*EXERCISE BRIEF:*
Take the lines below beginning at the line that has "This screenshot has width=1256, height=721." and stopping after the line that has "This screenshot has height=962, width=1232.", and print them exactly as they are, with no other lines.

*DATASET EXTRACT:*
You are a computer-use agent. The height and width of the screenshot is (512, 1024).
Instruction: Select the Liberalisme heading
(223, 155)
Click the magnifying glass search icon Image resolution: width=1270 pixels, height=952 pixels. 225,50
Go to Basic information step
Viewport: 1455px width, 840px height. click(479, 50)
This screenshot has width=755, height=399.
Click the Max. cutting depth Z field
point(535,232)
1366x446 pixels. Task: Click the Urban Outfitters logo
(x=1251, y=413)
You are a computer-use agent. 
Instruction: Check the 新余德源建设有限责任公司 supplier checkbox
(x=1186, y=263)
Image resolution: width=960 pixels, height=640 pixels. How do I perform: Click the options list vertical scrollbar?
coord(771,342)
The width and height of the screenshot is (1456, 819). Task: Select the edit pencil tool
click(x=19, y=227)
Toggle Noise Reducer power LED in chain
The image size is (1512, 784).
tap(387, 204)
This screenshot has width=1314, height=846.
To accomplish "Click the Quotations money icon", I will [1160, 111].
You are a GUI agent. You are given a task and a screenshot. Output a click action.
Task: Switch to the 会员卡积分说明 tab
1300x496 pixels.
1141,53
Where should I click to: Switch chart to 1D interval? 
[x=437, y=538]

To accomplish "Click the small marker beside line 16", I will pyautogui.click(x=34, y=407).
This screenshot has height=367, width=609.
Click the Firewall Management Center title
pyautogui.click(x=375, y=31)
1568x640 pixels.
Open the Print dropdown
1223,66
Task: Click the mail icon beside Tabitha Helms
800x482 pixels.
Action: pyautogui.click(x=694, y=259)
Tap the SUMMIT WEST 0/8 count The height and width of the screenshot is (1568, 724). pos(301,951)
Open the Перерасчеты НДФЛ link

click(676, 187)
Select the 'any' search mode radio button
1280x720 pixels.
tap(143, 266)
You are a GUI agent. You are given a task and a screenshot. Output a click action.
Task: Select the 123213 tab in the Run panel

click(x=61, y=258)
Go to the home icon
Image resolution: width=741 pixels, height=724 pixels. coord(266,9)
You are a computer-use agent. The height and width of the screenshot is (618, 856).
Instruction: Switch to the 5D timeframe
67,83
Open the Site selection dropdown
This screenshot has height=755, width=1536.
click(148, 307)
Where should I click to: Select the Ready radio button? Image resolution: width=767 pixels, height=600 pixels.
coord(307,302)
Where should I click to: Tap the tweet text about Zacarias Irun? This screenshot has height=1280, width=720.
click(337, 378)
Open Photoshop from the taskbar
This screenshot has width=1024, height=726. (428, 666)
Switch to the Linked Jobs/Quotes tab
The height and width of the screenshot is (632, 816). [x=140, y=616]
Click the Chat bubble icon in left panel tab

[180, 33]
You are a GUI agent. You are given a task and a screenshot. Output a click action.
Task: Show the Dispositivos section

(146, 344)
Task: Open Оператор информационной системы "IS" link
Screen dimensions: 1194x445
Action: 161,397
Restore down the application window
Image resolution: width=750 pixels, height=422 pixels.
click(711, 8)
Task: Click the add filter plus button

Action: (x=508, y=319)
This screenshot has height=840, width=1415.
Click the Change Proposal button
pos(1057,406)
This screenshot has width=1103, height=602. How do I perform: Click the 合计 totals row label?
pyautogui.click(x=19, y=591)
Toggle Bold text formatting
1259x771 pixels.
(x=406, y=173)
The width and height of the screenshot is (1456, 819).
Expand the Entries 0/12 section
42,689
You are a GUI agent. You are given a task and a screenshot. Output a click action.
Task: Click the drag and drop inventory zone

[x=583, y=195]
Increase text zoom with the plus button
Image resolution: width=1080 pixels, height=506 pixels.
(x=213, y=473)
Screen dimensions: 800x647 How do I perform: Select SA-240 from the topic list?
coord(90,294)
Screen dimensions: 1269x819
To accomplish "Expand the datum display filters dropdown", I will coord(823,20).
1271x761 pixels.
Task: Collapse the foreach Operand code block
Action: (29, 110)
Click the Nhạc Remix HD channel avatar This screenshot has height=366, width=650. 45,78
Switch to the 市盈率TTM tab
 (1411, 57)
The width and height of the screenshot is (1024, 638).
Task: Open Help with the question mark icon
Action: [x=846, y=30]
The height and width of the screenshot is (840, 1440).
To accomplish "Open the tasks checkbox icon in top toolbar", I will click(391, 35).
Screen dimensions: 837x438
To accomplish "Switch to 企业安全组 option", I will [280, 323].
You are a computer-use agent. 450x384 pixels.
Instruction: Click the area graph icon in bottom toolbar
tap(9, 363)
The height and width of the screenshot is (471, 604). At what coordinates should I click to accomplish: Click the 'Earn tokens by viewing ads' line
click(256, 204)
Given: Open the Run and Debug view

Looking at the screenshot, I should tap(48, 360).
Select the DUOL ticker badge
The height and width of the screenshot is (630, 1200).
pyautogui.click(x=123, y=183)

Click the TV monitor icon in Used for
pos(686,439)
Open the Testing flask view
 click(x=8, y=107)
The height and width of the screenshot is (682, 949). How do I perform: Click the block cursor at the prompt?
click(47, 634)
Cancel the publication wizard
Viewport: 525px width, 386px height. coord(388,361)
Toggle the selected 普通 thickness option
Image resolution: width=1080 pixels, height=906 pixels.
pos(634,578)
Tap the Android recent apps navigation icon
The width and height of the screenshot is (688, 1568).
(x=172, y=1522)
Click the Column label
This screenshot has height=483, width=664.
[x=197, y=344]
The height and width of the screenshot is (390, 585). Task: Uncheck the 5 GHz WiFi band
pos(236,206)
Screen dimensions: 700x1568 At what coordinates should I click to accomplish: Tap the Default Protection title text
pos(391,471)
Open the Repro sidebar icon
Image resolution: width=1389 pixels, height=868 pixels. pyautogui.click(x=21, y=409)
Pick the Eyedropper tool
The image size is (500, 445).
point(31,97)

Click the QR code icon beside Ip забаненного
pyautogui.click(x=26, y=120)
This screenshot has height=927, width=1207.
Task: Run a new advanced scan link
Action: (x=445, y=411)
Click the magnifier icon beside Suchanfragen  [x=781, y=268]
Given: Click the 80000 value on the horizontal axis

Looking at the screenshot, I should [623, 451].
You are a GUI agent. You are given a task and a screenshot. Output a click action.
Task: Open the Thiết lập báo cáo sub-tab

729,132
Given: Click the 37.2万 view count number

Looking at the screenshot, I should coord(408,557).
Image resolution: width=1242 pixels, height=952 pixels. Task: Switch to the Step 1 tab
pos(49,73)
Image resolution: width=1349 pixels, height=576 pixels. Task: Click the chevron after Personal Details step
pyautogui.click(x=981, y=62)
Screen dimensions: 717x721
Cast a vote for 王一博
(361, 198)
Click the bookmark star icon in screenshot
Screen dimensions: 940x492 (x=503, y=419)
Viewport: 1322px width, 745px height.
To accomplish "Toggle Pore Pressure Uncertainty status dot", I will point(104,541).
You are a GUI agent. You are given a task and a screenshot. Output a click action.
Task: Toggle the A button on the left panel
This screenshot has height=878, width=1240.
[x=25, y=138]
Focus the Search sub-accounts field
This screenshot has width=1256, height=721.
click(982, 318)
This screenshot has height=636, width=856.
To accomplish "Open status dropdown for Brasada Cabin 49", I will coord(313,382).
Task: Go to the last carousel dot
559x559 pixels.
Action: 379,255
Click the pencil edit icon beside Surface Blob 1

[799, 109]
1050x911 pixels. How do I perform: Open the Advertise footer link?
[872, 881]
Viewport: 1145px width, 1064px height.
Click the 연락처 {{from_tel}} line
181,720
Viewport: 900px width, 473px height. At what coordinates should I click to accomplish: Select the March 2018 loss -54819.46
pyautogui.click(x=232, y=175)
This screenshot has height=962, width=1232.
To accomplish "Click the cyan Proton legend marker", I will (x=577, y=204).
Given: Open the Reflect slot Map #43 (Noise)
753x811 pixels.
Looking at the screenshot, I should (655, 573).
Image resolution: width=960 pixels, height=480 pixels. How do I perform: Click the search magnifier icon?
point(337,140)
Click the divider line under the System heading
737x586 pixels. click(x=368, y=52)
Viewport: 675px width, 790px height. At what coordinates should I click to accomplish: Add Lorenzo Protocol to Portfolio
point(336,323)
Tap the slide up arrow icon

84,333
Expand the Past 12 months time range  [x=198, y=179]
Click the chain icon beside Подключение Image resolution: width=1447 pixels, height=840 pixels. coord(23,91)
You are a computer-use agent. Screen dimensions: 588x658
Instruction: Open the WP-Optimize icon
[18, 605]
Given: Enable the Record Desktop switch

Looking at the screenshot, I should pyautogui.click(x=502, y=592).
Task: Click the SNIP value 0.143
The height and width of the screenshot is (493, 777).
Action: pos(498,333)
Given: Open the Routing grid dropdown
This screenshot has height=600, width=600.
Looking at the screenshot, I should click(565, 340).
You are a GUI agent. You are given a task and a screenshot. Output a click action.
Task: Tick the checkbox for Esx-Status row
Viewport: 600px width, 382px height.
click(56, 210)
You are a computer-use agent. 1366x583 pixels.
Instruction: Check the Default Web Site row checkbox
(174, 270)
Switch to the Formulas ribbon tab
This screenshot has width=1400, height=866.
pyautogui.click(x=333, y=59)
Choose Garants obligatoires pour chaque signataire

*RESULT BELOW:*
This screenshot has width=1256, height=721.
click(982, 318)
This screenshot has height=636, width=856.
To accomplish "Open status dropdown for Brasada Cabin 49", I will coord(313,382).
Task: Go to the last carousel dot
559x559 pixels.
Action: 379,255
Click the pencil edit icon beside Surface Blob 1

[799, 109]
1050x911 pixels. How do I perform: Open the Advertise footer link?
[872, 881]
Viewport: 1145px width, 1064px height.
Click the 연락처 {{from_tel}} line
181,720
Viewport: 900px width, 473px height. At what coordinates should I click to accomplish: Select the March 2018 loss -54819.46
pyautogui.click(x=232, y=175)
This screenshot has height=962, width=1232.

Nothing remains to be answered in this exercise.